▶ _Extract provided_:
++++++

Dominus Flevit (Latin, "the Lord wept") is a Roman Catholic church on the Mount of Olives, opposite the walls of the Old City of Jerusalem. During construction of the sanctuary, archaeologists uncovered artifacts dating back to the Canaanite period, as well as tombs from the Second Temple and Byzantine eras.

History 
According to the 19th chapter of the Gospel of Luke, Jesus, while riding toward the city of Jerusalem, becomes overwhelmed by the beauty of the Second Temple and predicting its future destruction, and the diaspora of the Jewish people, weeps openly (an event known as Flevit super illam in Latin). ()

The present church of Dominus Flevit is built upon the foundations of an earlier Byzantine church, which, like most churches, faced east. It was during the Crusader era that people began commemorating the location. After the fall of Jerusalem in 1187, the church fell into ruin. In the early sixteenth century a mosque or madrasah existed at the site, presumably built by the Turks, from the remains of the earlier church, although the exact use is disputed. This place was known as el Mansouriyeh (The Triumphant) and also el Khelweh (The Hermitage).

The Franciscans were unable to obtain the ruins, so, in 1891 they purchased a small plot of land nearby and built a small chapel there. In 1913 a small private home was built in front of the Franciscan chapel by one Miss Mellon. This home eventually passed to the Sisters of St. Joseph, who eventually sold it to a Portuguese woman.

++++++

▶ _Dataset extract_:
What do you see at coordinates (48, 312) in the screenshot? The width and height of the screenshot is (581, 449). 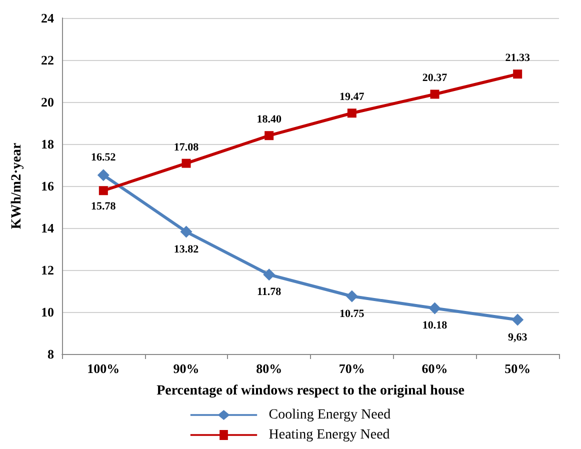 I see `y-tick-label: 10` at bounding box center [48, 312].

++++++

Using the text on Dominus Flevit above, decide whether each statement agrees with it, answering yes or no and quoting the deciding words: (a) The Byzantine church beneath the present one faced east. (b) The Franciscans acquired the ruins and built their chapel on them. (c) The home Miss Mellon built was sold by the Sisters of St. Joseph to a Portuguese woman.

▶ _Solution to this exercise_:
(a) Yes: "which, like most churches, faced east."
(b) No: "The Franciscans were unable to obtain the ruins, so, in 1891 they purchased a small plot of land nearby and built a small chapel there."
(c) Yes: "This home eventually passed to the Sisters of St. Joseph, who eventually sold it to a Portuguese woman."